Tuesday, June 18, 2013

Pride and Prejudice and Zombies (Seth Grahme-Smith)

Pride and Prejudice and Zombies, Seth Grahme-Smith
Read: 10 October to 17 October 2011
3 / 5 stars

This book is an exercise in damned-if-you-do-damned-if-you-don't literary risks. Had it contained less Austen and more zombies, I'd be complaining about how the original material was trampled in an effort to cash in on those of us who love a classic novel just as much as we love seeing the undead wreak havoc on society; however, it seemed like the zombie element was more of an intermittently applied afterthought than an actively engaged central plot point, and therein lies my issue.

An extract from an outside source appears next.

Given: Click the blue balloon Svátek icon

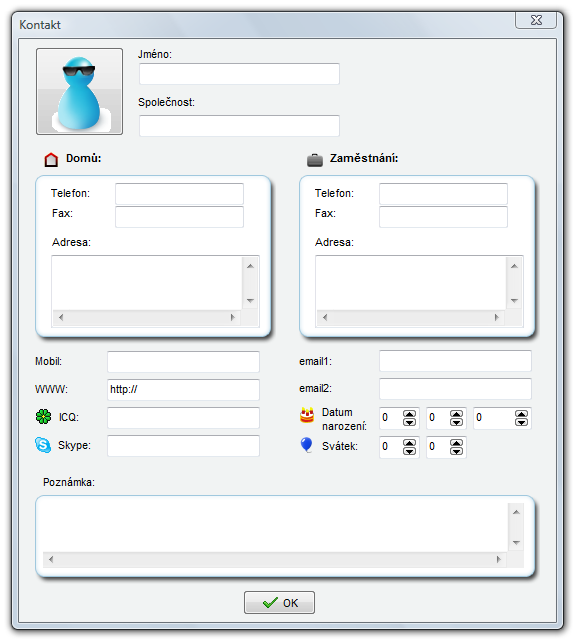Looking at the screenshot, I should tap(306, 445).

I realize that's the fine line books of this ilk have to walk, and I appreciate that difficulty both as a lit snob and a writer. Just like I'm keenly aware that I shouldn't be taking this so seriously. I know I should have been reading this with my tongue firmly placed somewhere in the vicinity of either cheek (and I did for the most part, with special thanks to repeated plays on the obvious dual meaning of the word "balls"). But I can't help but feel a little a little cheated by this book, just like I did with the various missed opportunities of Sense and Sensibility and Sea Monsters.

To me, if you're going to call a book Pride and Prejudice and Zombies, there should be equal parts snooty British society, personal opinions shaped by erroneous assumptions and the shuffling undead. And, okay, I get it that you can't totally rewrite such a beloved manuscript without unraveling familiar storylines and creating an unorganized mess that can't be resolved. But the way this was executed felt a little phoned-in, like the zombies were just thrown in enough to be a gimmick (which, I suppose, is the intent but that's not my point). I wanted Elizabeth and Darcy's courtship to be overwrought with teeming masses of undead, not just the occasional allusion to how equally they're matched in the art of zombie slaying. Don't tell me about it -- show it to me (hel-looooooo, basic tenets of creative writing).

What I'm trying to say is that for me to have been totally impressed with this book, the zombie element would have played a much bigger part in moving the plot along. A little more effort to emulate Austen's style while weaving a thoroughly modern cultural phenomenon into a familiar tale would have tickled my demented funny bone a lot more and would have resulted in a much stronger satirical effort. The way this reads is like it's five pages of unaltered text with the "Time for more zombie hordes now!" tacked on for effect rather than relevancy. One could argue that not really mentioning the unmentionables is a nod to how the book's high society doesn't really acknowledge its brain-eating scourge; I'll argue back that it's simply lazy (re)writing.

I'm not saying that this book is devoid of any merit, humorous or otherwise. It isn't. At all. It was greatly entertaining and had me snickering quite a bit. Like S&S&SM, the recent addition of supernatural creatures had the fortunate outcome of emphasizing the hypocrisy and damnable delicacy of society that Austen has taken many a jab at. It just seems like this would have been better executed in the hands of someone with equal reverence for and knowledge of Austen's work and zombie lore, and who had the intent of adding a whole new layer to a familiar story instead of inserting the odd bit of undead mayhem here and there. My overall impression of Pride and Prejudice and Zombies is that it's a prime example of a great idea that lost something in its execution.